Desirable embodiments of the present invention are listed below.

(a) the combustion chamber is comprised of a pair of conical sections, the bottom edges of each conical section facing each other and resting on a substantially horizontal alignment axis, and the nozzle and the sulfur dioxide gas outlet are disposed at the top of each conical section, respectively; A sulfur dioxide gas generator according to the claims.

(l)) The sulfur dioxide gas generating device according to item (aQ), wherein a perforated wall is provided below the cone facing the inlet of the nozzle to allow the sulfur slang produced in the combustion chamber to pass through.

(C) The member for combusting the powdered sulfur is a burner communicated with the combustion chamber to introduce a flame into the combustion chamber in an amount sufficient to initiate and maintain combustion of the sulfur.
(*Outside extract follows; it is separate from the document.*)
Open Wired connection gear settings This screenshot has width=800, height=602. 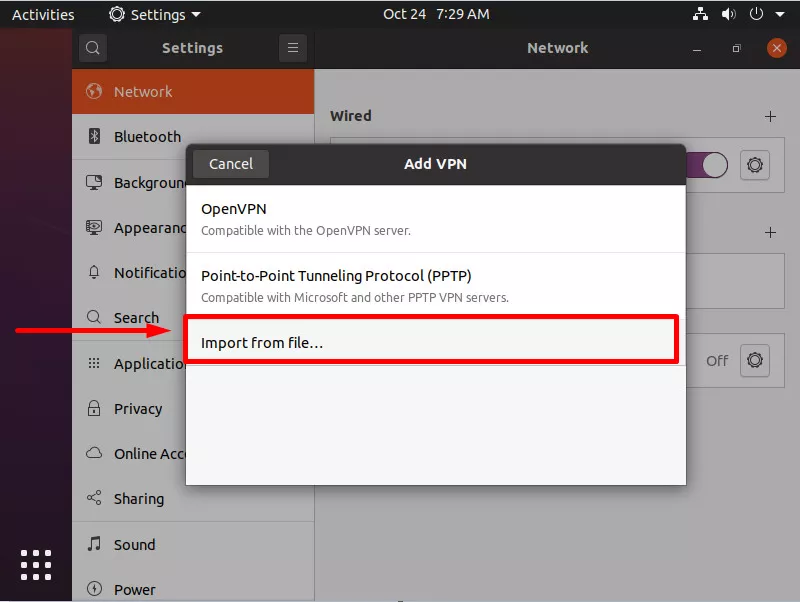(x=755, y=165)
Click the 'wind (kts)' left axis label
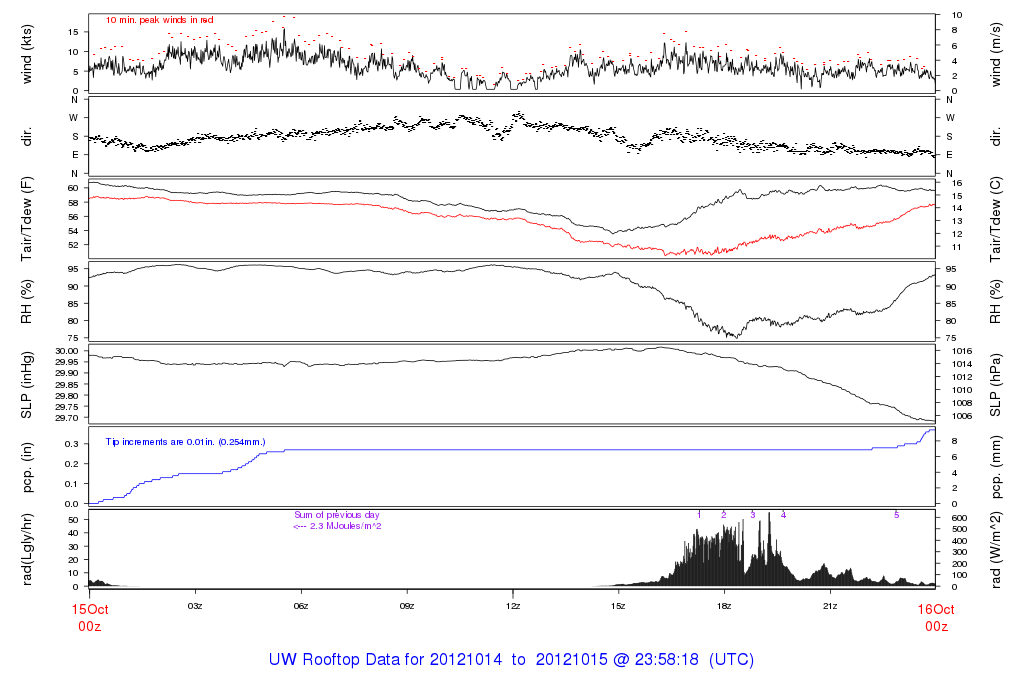Screen dimensions: 1024x700 point(26,54)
A sulfur dioxide gas generator according to the scope of the above.

(d) The sulfur dioxide gas generator according to claim 1, wherein the conduit member is provided with a cooling device for preventing condensation of powdered sulfur within the conduit member.

[Brief explanation of the drawing]

FIG. 1 is a partially vertical front view showing an embodiment of the sulfur dioxide gas generator of the present invention, and FIG. 2 is an embodiment in which the sulfur dioxide gas generator of FIG. 1 is incorporated into a part of a sewage purification device. FIG. 125...Water jacket, 127...
Fluid passage, 129... Combustion chamber, 131
...Collection chamber, 133...Outlet, 144...Blower, 145...Gas burner, 148...Electric vibrator, 149・
...Shifter, 161...Perforated measuring plate, 166...Perforated wall, 172,173...
... Conical part, H ... Hopper, ■ ...
・Valve parts.

Claims (1)

[Scope of Claims] 1. A hopper for storing powdered sulfur raw material, a combustion chamber for burning the powdered sulfur, and a hopper and the combustion chamber for transporting the powdered sulfur from the hopper to the combustion chamber. a conduit member connected to the combustion chamber, the conduit member including a nozzle in communication with the combustion chamber and a source of pressurized air for conveying powdered sulfur from the noise to the combustion chamber by the pressurized air; a valve member disposed within the conduit member for controlling the flow of powdered sulfur from the hopper into the conduit member and into the nozzle; a vibrating grid for screening particulate sulfur; a vibrating member coupled to simultaneously vibrate both the hopper and the vibrating grid to control the flow of separated sulfur particles from the hopper; and producing gaseous sulfur dioxide gas. A sulfur dioxide gas generator comprising: a member for burning powdered sulfur conveyed to the combustion chamber for the purpose of combustion; and an outlet for taking out sulfur dioxide gas from the combustion chamber.